Widerruf der Feststellung eines Abschiebungsverbotes gem. § 60 Abs. 7 AufenthG hinsichtlich Angolas.

Schlagwörter: Angola, Widerruf, Abschiebungshindernis, zielstaatsbezogene Abschiebungshindernisse, Änderung der Sachlage, Friedensabkommen, Luanda, Versorgungslage, medizinische Versorgung, Finanzierbarkeit, Situation bei Rückkehr, Wohnraum, allgemeine Gefahr, extreme Gefahrenlage
Normen: AsylVfG § 73 Abs. 3; AufenthG § 60 Abs. 7
Auszüge:

[...]

Die Klage ist zulässig, aber unbegründet. [...]

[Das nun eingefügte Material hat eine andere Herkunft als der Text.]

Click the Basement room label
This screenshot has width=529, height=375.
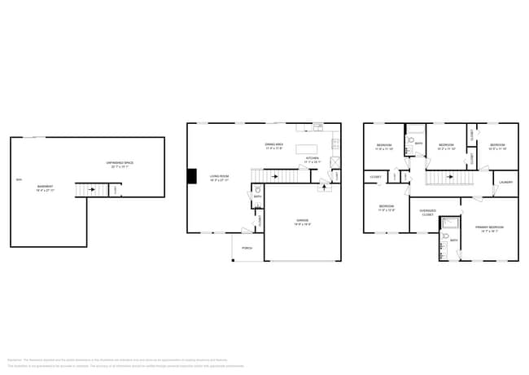pos(45,188)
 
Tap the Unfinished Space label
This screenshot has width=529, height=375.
pos(122,164)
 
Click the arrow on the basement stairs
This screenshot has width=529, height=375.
pos(91,191)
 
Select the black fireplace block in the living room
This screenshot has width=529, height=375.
pos(192,176)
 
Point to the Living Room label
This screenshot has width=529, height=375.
pos(220,177)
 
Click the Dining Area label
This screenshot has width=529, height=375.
pos(274,147)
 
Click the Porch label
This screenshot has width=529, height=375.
pos(247,249)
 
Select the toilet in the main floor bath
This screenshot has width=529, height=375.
pos(257,208)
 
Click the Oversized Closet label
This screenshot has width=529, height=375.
pos(427,212)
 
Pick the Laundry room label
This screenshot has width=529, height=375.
pos(505,182)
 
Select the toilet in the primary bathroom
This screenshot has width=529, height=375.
pos(446,237)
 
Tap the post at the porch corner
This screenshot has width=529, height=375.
pos(233,261)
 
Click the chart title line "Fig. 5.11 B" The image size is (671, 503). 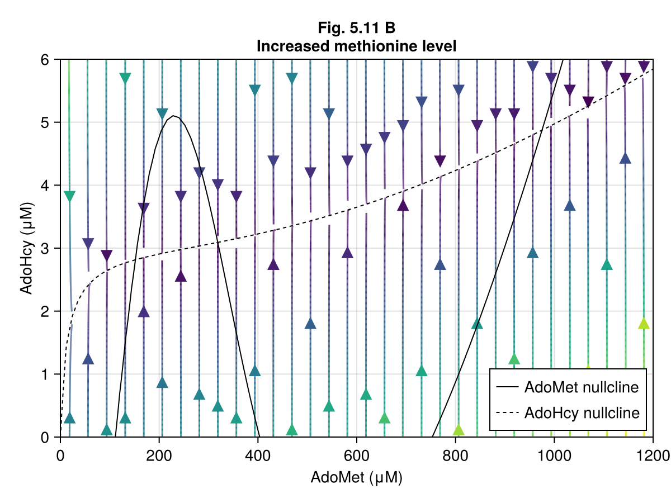[x=356, y=28]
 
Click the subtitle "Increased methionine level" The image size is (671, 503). [x=356, y=46]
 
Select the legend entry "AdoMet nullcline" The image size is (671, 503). [x=581, y=387]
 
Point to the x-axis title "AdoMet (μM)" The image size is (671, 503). [x=356, y=478]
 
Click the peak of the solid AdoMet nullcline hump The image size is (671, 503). [x=174, y=116]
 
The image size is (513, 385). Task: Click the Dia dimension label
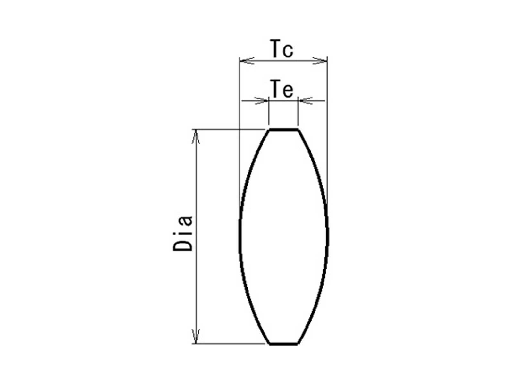[x=183, y=233]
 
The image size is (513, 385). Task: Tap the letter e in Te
[x=288, y=91]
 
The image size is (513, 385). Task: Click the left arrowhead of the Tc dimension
[x=247, y=61]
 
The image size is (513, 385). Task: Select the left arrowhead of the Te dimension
[x=262, y=101]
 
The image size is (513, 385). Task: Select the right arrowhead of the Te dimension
[x=305, y=101]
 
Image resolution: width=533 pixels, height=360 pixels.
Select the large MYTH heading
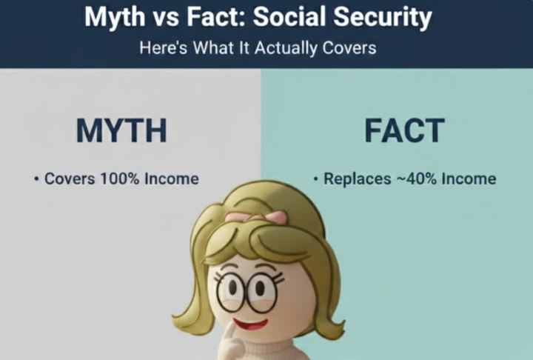pyautogui.click(x=121, y=130)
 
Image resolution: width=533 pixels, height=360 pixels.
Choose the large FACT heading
pyautogui.click(x=403, y=130)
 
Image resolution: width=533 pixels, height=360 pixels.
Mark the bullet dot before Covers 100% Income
pyautogui.click(x=36, y=179)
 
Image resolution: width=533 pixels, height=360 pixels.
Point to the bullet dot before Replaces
pyautogui.click(x=315, y=179)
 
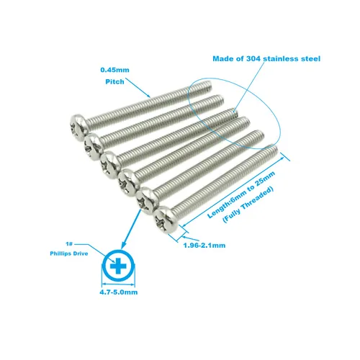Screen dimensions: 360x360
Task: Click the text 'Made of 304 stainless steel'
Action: pyautogui.click(x=266, y=58)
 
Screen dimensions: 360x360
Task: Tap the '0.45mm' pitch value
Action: pyautogui.click(x=114, y=70)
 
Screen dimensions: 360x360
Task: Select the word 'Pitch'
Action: pyautogui.click(x=114, y=81)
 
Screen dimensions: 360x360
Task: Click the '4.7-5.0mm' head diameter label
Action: pyautogui.click(x=119, y=292)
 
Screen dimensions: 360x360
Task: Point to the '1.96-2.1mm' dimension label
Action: pyautogui.click(x=204, y=246)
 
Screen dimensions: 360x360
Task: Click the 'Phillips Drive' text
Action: pyautogui.click(x=69, y=253)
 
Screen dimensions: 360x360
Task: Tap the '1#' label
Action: pyautogui.click(x=69, y=244)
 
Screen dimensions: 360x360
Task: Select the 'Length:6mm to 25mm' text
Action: pyautogui.click(x=241, y=195)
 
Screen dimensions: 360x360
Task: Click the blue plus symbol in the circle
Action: pyautogui.click(x=118, y=266)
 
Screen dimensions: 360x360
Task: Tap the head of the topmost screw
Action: pyautogui.click(x=80, y=127)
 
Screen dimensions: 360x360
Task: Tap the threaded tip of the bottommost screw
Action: pyautogui.click(x=273, y=150)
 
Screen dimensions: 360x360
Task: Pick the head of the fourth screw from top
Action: pyautogui.click(x=128, y=183)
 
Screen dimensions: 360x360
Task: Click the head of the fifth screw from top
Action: pyautogui.click(x=147, y=201)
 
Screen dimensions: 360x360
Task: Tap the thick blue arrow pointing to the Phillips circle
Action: pyautogui.click(x=131, y=229)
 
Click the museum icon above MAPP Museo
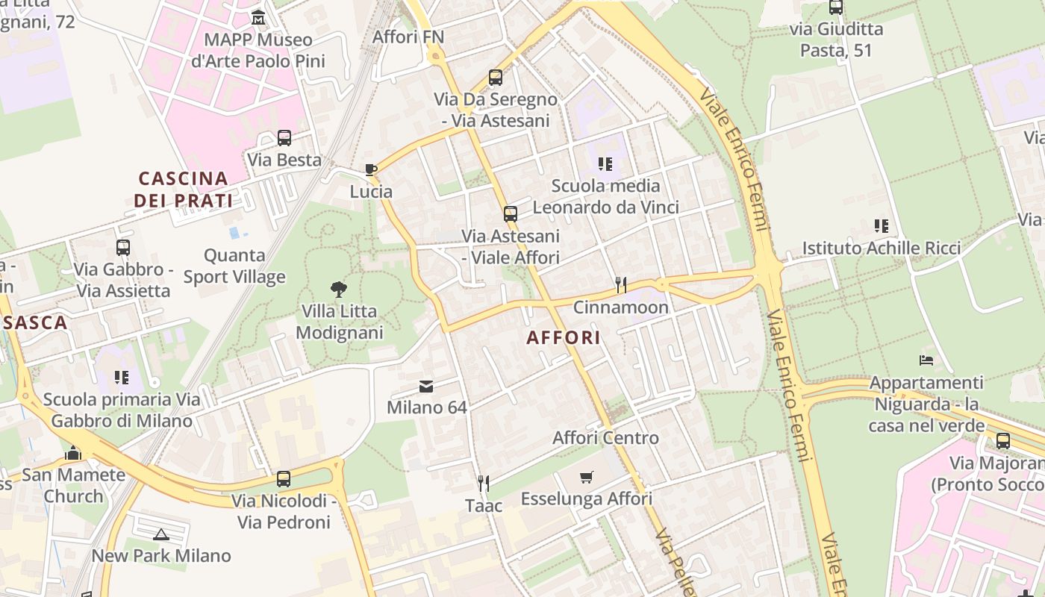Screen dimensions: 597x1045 258,17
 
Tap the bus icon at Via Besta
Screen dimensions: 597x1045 284,138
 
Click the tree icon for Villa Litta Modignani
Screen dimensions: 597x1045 339,290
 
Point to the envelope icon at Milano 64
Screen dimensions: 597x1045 426,386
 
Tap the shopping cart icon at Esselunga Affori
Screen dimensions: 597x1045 587,477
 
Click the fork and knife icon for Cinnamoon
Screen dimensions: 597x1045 620,284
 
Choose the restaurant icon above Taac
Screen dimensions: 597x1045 484,484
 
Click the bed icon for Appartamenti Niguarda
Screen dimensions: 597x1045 926,360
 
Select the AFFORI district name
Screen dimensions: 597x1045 564,337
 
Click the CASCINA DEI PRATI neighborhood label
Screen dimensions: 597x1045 184,190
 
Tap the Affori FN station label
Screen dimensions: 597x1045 408,37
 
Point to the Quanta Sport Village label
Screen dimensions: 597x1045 234,266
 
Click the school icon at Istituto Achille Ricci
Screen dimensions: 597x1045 882,225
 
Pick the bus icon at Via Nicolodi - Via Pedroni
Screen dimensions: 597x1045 284,478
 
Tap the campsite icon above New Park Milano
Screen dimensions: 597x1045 161,534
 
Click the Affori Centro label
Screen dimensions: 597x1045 605,438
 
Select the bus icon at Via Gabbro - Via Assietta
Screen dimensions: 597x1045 123,248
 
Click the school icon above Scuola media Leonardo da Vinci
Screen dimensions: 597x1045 605,163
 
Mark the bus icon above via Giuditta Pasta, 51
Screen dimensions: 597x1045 836,7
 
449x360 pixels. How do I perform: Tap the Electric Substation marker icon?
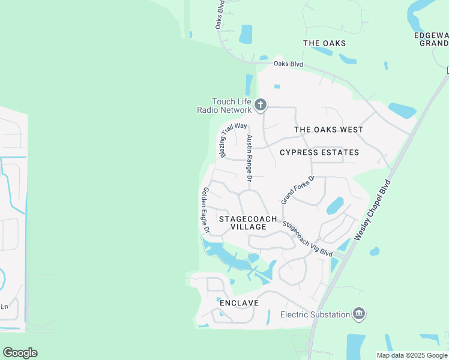tap(359, 314)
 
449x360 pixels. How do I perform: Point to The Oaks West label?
tap(328, 130)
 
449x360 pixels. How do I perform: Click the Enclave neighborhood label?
tap(239, 303)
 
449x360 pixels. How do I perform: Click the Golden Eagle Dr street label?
tap(205, 210)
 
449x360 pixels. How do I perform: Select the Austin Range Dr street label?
tap(250, 158)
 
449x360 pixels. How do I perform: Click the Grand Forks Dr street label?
tap(298, 190)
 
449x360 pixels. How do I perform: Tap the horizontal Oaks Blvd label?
tap(288, 64)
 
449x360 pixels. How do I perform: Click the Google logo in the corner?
tap(20, 353)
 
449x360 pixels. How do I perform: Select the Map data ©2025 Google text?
tap(412, 355)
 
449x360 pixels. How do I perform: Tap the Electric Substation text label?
tap(315, 314)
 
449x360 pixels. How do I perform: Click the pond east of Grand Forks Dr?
tap(335, 205)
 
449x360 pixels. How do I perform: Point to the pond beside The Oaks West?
tap(402, 110)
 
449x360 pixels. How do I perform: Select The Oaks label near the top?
tap(324, 43)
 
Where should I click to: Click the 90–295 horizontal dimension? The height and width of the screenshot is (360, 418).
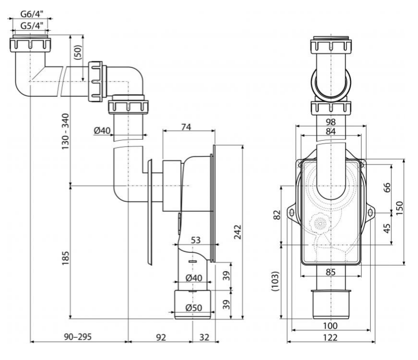tap(78, 336)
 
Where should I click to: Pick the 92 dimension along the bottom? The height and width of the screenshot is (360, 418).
tap(160, 336)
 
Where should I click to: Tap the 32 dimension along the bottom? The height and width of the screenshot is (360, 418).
tap(204, 336)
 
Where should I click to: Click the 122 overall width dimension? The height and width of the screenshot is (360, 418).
tap(330, 337)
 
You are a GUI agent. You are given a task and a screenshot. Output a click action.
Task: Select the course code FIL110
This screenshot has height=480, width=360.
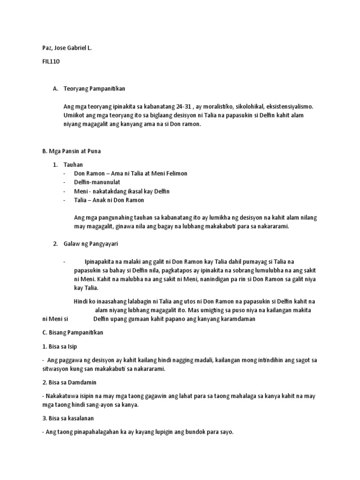(x=52, y=61)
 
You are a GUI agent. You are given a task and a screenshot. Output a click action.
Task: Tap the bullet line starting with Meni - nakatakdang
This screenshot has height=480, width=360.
(x=121, y=191)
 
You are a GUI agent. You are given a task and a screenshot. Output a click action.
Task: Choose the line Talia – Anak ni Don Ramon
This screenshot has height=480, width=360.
(x=109, y=200)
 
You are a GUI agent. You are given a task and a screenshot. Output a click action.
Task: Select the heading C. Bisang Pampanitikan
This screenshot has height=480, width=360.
(x=73, y=332)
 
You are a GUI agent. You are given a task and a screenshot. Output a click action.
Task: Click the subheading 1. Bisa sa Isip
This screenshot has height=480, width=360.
(x=59, y=346)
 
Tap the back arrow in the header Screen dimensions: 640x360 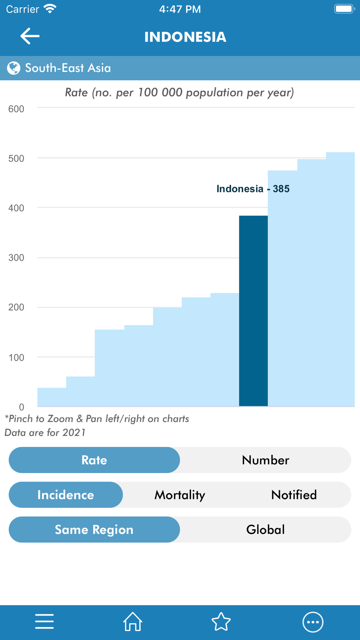[x=30, y=36]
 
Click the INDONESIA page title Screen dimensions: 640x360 [x=185, y=37]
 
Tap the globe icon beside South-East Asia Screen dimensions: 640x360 [x=14, y=68]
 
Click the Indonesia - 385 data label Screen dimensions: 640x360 [x=253, y=189]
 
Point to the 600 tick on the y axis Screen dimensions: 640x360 [x=16, y=109]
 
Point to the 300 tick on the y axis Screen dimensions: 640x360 [x=16, y=258]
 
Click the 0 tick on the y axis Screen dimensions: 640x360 [x=22, y=407]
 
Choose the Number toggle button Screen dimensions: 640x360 [x=265, y=460]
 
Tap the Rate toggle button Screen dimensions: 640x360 [x=94, y=460]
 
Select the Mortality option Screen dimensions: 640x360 [x=180, y=495]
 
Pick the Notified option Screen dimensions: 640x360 [x=294, y=495]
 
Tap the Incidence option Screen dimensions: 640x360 [x=66, y=495]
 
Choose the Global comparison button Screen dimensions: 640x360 [x=265, y=529]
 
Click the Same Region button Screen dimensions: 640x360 [x=94, y=529]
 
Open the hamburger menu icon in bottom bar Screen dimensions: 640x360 [x=44, y=622]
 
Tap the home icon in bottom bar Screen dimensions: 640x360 [x=133, y=622]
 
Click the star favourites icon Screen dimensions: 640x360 [x=221, y=622]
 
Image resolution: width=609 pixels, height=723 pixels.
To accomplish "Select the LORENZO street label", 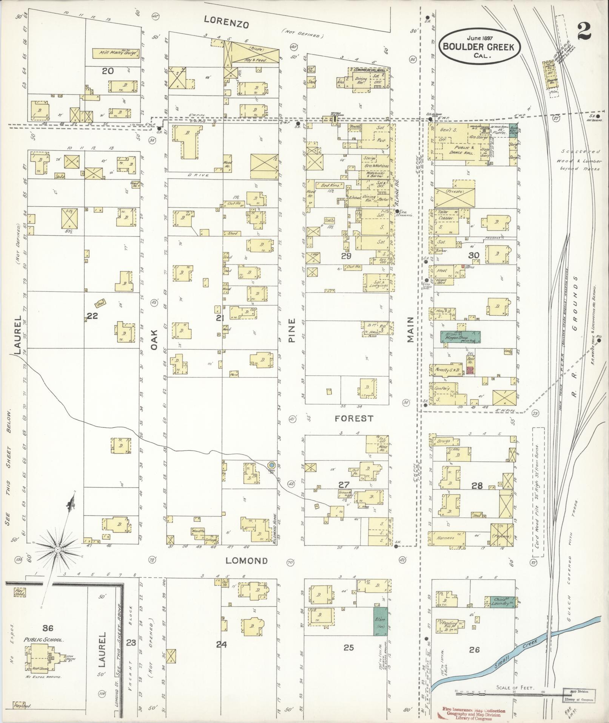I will coord(226,22).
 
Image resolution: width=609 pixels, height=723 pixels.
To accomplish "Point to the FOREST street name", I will coord(354,418).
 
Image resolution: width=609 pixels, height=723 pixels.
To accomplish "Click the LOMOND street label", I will coord(247,560).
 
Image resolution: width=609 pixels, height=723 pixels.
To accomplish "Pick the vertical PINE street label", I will coord(292,331).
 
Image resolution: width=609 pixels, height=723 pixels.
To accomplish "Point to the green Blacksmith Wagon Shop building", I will coord(460,337).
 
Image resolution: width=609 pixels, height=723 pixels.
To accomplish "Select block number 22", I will coord(92,316).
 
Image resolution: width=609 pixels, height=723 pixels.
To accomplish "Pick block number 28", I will coord(477,486).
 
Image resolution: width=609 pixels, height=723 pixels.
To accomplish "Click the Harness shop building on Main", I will coord(446,537).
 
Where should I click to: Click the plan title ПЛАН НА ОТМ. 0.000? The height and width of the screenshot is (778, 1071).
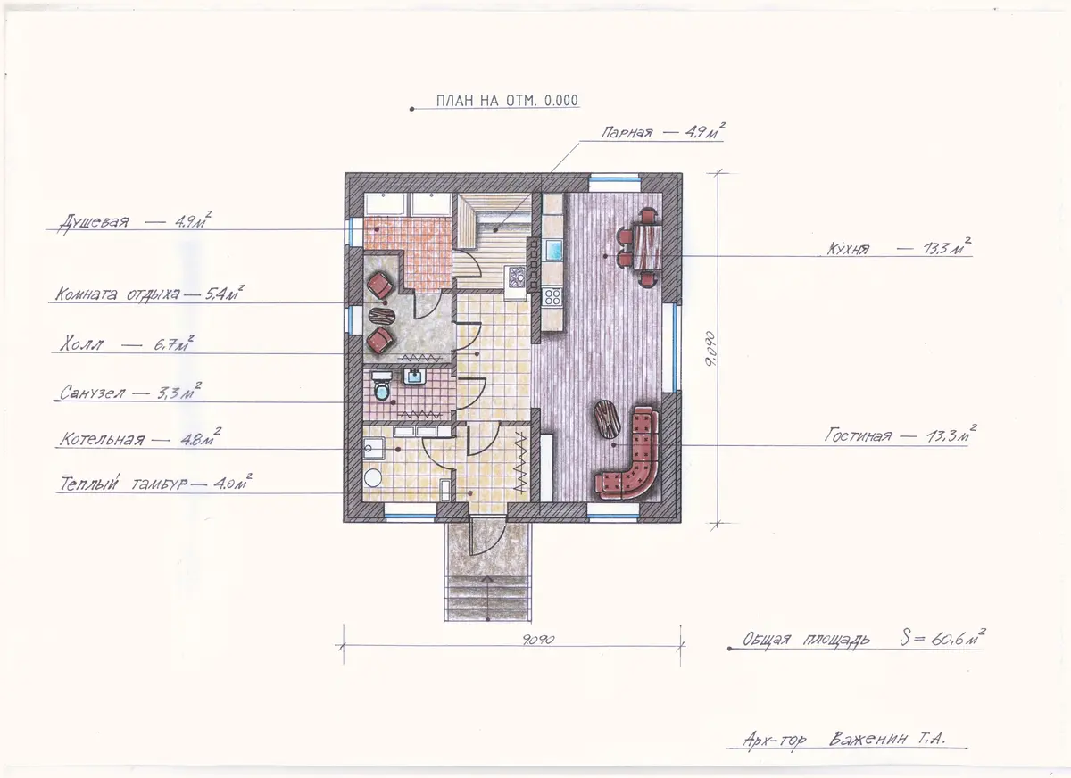click(x=507, y=100)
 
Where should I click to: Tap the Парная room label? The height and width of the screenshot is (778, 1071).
click(x=627, y=132)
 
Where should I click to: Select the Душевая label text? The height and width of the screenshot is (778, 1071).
click(x=94, y=222)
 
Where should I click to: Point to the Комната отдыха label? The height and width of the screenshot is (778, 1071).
click(x=118, y=294)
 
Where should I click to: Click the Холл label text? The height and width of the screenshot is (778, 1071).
click(x=82, y=344)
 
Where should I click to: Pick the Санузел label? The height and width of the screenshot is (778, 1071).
click(x=92, y=393)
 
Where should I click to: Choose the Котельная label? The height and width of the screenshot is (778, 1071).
click(x=102, y=439)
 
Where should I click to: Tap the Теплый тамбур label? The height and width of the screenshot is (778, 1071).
click(x=123, y=484)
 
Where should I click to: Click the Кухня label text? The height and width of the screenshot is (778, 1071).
click(x=848, y=249)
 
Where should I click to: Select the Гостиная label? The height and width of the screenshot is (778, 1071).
click(x=859, y=435)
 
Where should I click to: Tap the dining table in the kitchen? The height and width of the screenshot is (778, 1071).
click(x=647, y=247)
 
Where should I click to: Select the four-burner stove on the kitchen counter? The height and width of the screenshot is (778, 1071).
click(x=552, y=296)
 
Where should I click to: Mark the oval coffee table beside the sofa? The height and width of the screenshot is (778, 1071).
click(x=606, y=418)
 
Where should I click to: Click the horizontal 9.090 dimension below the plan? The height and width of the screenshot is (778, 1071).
click(x=538, y=640)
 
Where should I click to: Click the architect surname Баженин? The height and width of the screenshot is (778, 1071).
click(x=868, y=740)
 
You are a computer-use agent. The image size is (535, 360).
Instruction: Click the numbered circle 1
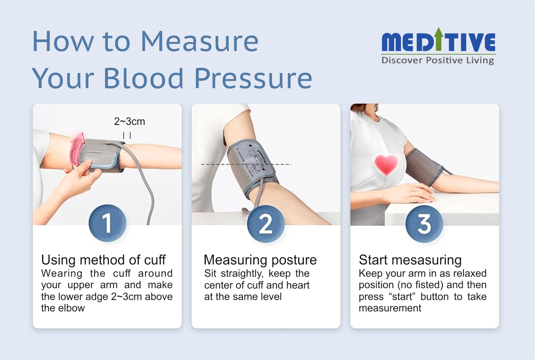pyautogui.click(x=107, y=223)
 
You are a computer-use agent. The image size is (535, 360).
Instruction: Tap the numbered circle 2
pyautogui.click(x=265, y=224)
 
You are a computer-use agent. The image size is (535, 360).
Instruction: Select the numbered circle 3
pyautogui.click(x=424, y=224)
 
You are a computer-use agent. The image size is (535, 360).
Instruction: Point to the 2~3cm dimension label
pyautogui.click(x=129, y=122)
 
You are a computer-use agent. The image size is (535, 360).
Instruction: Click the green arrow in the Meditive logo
pyautogui.click(x=439, y=39)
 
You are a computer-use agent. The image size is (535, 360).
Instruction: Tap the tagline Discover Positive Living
pyautogui.click(x=438, y=60)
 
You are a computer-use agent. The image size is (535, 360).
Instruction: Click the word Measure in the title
pyautogui.click(x=200, y=41)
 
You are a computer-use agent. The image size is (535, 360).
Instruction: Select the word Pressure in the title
pyautogui.click(x=253, y=78)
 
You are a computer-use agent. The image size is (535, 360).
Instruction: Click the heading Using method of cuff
pyautogui.click(x=103, y=260)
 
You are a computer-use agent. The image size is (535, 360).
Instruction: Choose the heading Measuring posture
pyautogui.click(x=260, y=260)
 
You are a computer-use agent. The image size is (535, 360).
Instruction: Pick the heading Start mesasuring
pyautogui.click(x=410, y=260)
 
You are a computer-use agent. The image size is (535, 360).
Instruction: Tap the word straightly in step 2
pyautogui.click(x=242, y=273)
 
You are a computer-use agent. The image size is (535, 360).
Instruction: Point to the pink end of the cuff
pyautogui.click(x=77, y=149)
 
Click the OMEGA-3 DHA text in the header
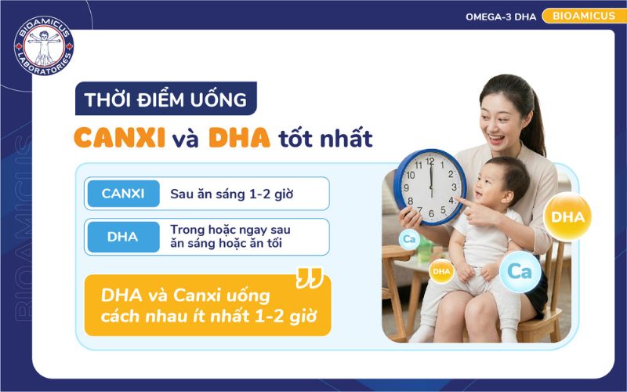pyautogui.click(x=500, y=16)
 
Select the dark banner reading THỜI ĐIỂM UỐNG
pyautogui.click(x=165, y=100)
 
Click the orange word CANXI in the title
pyautogui.click(x=119, y=138)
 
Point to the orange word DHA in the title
pyautogui.click(x=239, y=138)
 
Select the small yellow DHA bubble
pyautogui.click(x=441, y=271)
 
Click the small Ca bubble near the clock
pyautogui.click(x=408, y=238)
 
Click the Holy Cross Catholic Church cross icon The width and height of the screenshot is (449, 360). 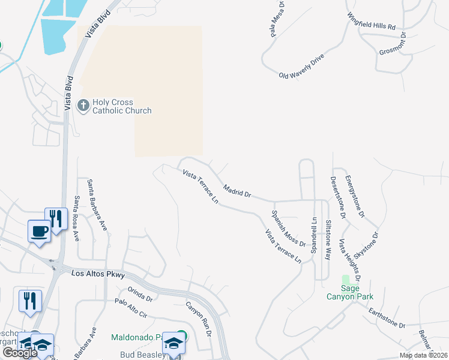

Rechtsgrundlage für den Widerrufsbescheid ist § 73 Abs. 3 AsylVfG. Danach ist die Entscheidung darüber, ob die Voraussetzungen unter anderem des § 60 Abs. 7 AufenthG (bzw. des früheren § 53 Abs. 6 AuslG) vorliegen, zu widerrufen, wenn die Voraussetzungen nicht mehr vorliegen. [...]

Das Gericht hat in seinem Urteil vom 07. März 1997 festgestellt, dass eine extreme Gefährdung in diesem Sinne für die Kläger vorläge. Die Voraussetzungen für diese Feststellung sind schon deshalb entfallen, weil in dem Urteil ausdrücklich auf die Gefährdung für Familien mit minderjährigen Kindern abgestellt wird, die Kläger aber heute beide nicht mehr minderjährig sind.

Auch insgesamt hat sich die Situation in Angola seitdem erheblich zum Positiven verändert.

Im Jahre 1997 befand sich in Angola noch im Bürgerkrieg. Nach den im Urteil vom 07. März 1997 zugrunde gelegten Erkenntnissen (im Wesentlichen Lageberichte des Auswärtigen Amtes vom 29.12.1995 und 15.01.1997; Auskunft des Auswärtigen Amtes an VGH Baden-Württemberg vom 05.09.1994 und dpa-Meldung vom 09.11.1995) waren sowohl die Versorgungslage mit Nahrungsmitteln als auch die allgemeine medizinische Versorgung in Angola äußerst kritisch. Eine soziale Sicherheit auch nur rudimentärer Art sei nicht bekannt. Die Unterkunftsmöglichkeiten für Rückkehrer ohne Familie oder Freunde seien fast Null. Eine ausreichende Versorgung von Rückkehrern ohne Arbeit und Familie mit Nahrungsmitteln sei kaum denkbar. Von einem auch nur minimal funktionierenden Gesundheitswesen könne in den meisten Teilen des Landes nicht die Rede sein.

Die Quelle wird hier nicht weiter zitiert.